Wayfinding solutions for people with low vision have yet to take full advantage of emerging technologies. This project looks at designing systems that enable better navigation of public spaces and buildings using near-future technology.
Most wayfinding solutions are geared to the needs of people with good eyesight. Where systems have been designed for low vision users, they are generally limited to audio loops that can be expensive to install or Braille, which only a small percentage of people can read. However the rapid development of technology and the high uptake of personal electronic devices mean that there is an opportunity for change.
This project set out to look at how emerging technologies could be harnessed to enable new forms of navigation that rely less on sight and more on the other senses. The aim was to realise the inclusive potential of ‘sensory substitution’ through practical design Wayfinding was defined from the start as comprising four essential components: orientation, route decision, route monitoring and destination recognition. A key objective was to develop concepts that would enable these tasks to be carried out effectively.
A user perspective
In order to understand the difficulties of wayfinding first-hand, field research was conducted at the Vassall Centre in Bristol, a building which houses a number of different disability organisations but has no reception and relies on visual signage for direction. It is a location with many navigation problems – and as visitors represent a range of age and ability, it provided an ideal test-site for the project.
People were filmed as they struggled to find their destination and then informally interviewed to gain further insight. Experts such as Dr John Gill from the Royal National Institute for the Blind were consulted to supplement the user research and provide further perspective on the project. Emerging technologies were painstakingly researched and evaluated.
The project proposes three different solutions. All aim to limit the amount of information involved, convey only the most important information first, and allow the user to access more detail should they wish. The first design concept develops a tactile map that combines a physical object with voice information to describe a building using hearing and touch. The materials that distinguish different sections of the model are used in the real building so users can run their fingers along a material strip in the corridor to their destination.
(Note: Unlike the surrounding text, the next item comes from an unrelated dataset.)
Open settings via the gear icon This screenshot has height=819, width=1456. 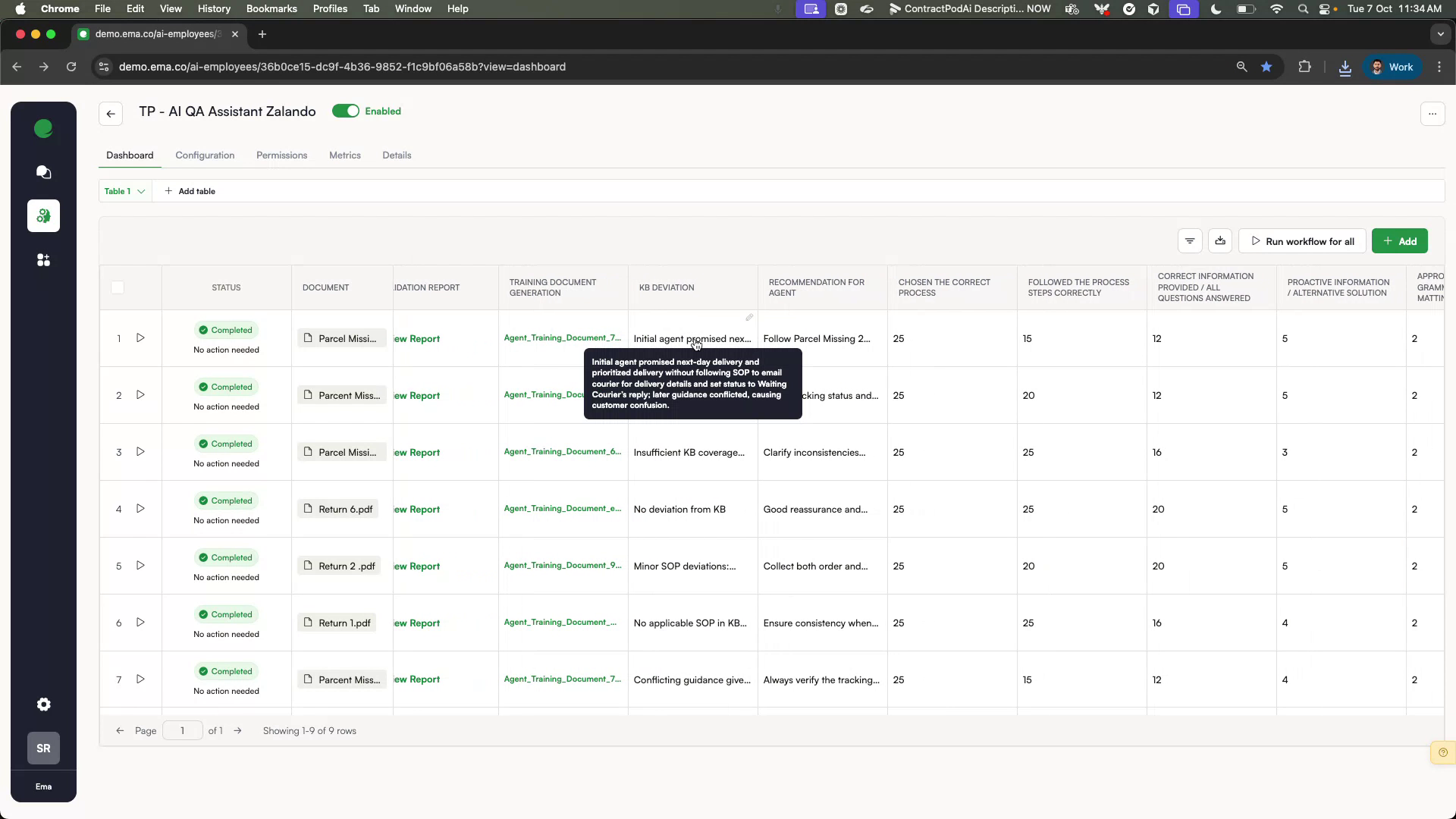click(x=43, y=704)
The next two ideas use different technologies to run a similar system. They build on the fact that most people have electronic devices such as camera-equipped mobile phones or mp3 players and the majority of these will soon have easy access to the internet. A building can therefore upload navigation information on the internet that can be accessed in ‘real time’ as a person walks through that space, giving ‘blow by blow’ directions. People can post their own directions and comments on a particular space to aid other users and the recipients can adjust the amount of information they want to hear. One system uses QR codes, a two-dimensional barcode that can be read by a mobile phone camera and interpreted into directions. The other uses RFID technology to allow a seamless interchange between a building and a personal device.
The three solutions were prototyped and tested in situ in the Vassall Centre, giving the study a practical application and adding to the sum of knowledge on using new technology to aid wayfinding for both the low vision user and the fully sighted.